Infantile Liver Giant Cells: Immunohistological Study of Their Proliferative State and Possible Mechanisms of Formation

Abstract

The mechanism of liver giant cell formation is not clarified. Some authors consider the giant cells regenerative, others, degenerative. Paraffin sections of 10 archival cases of idiopathic neonatal hepatitis (INH), 8 of extrahepatic biliary atresia (EHBA), and 5 normal liver samples were immunostained with two well-characterized cell proliferation markers: anti-PCNA monoclonal antibody (MAb) (clone PC-10) and MAb MIB-1, which detects Ki-67, a nuclear proliferation-related antigen.

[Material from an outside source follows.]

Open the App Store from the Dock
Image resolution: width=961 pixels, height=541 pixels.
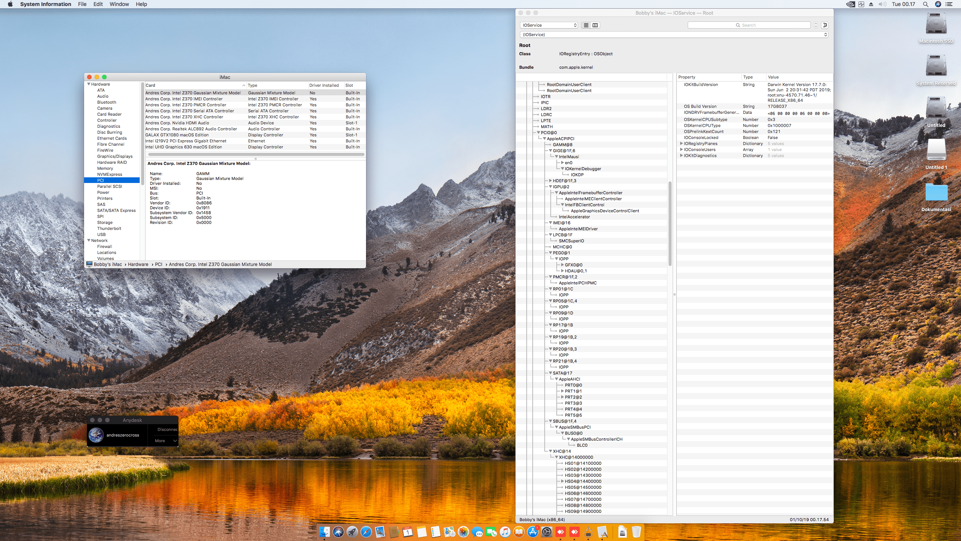click(x=533, y=532)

In addition, polyclonal antibody to carcinoembryonic antigen (CEA) was used to identify remnants of canalicular, therefore hepatocytic, membranes in giant cells. Quantitative analysis of immunostaining was done by estimating PCNA and Ki-67 indices separately in giant cells and in nongiant hepatocytes. In normal samples, mean PCNA and Ki-67 indices were 1.22% and 0.74%, respectively. In the cases of INH and EHBA, only a small minority of giant cells showed PCNA or Ki-67 staining limited to occasional peripherally located nuclei. PCNA and Ki-67 indices were significantly higher in the non–giant cell compartment. CEA staining was seen only in rare giant cells as centrally located canalicular remnants bordered by polarized nuclei, suggesting that they had been formed from rosettes through dissolution of cell membranes. Other giant cells shared CEA-labeled canalicular membranes with mononuclear hepatocytes in rosettes. These findings indicate that the giant cells in INH and EHBA are not regenerative cells, they are not formed by amitotic division of nuclei in syncytia, and that fusion of rosette-forming hepatocytes is a possible mechanism of their formation.